The key to realising this vision is the application of recent technological advances from microscopy, image and signal processing to high-resolution optical imaging of the living human retina. The retina, which is the tissue at the back of our eye, is in fact a part of the central nervous system and has long been recognised as a window to the brain and vasculature. In fact, psychiatric, neurodegenerative, and systemic diseases have been shown to have detectable correlates in the eye. However, current clinical technology cannot image individual cells, and so these diseases manifest in gross anatomical changes that cannot be distinguished amongst diseases. We will develop a non-invasive optical instrument, capable of imaging individual cells and testing their function, for sensitive and specific detection of these diseases. The technology would revolutionise point-of-care medicine by providing rapid, non-invasive diagnostics on a range of conditions, replacing costly, time-consuming current gold standard methods.
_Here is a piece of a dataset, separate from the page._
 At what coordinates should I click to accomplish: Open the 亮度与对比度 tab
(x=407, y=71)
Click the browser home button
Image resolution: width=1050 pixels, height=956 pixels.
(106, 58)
Our team is a collaboration between technology developers and ophthalmic specialists, spanning engineering and medical science within partner institutions. We already have experience in human participant testing across the life-span with bespoke optical instrumentation, and extensive experience in commercialisation of technology, industrial partnership and spin-outs. The required technological components – for example, optical interferometry, adaptive optics, spectroscopic and polarisation techniques, holography, and dedicated image and signal processing – are available in the related fields of microscopy and ophthalmoscopy, but delivering an integrated instrumentation package remains a significant engineering challenge. The development phase will be vital for establishing proof-of-principle demonstrations to engage stakeholders, and to target efforts to those areas that are most likely to have ‘disruptive’ impact in healthcare. Stakeholders – clinicians, industry partners and patient groups – will be engaged through local NHS Trusts and teaching hospitals, existing industry networks and charities representing specific patient cohorts. During the development phase we will widen and deepen these networks. With a long-term view, we will engage at all levels of medical training – from the pre-clinical undergraduate to the established consultant.

Three significant challenges facing society are the high incidence of mental health issues across the population, cardiovascular disease, and neurodegenerative diseases which disproportionately affect the elderly and are of great concern in an ageing society. Dementia and heart disease are the leading causes of death in the UK, and indeed world-wide. Faster and more effective diagnosis and treatment of such debilitating conditions will significantly improve outcomes for these patients. Widespread uptake of the technology will lead to new business growth through commercialisation.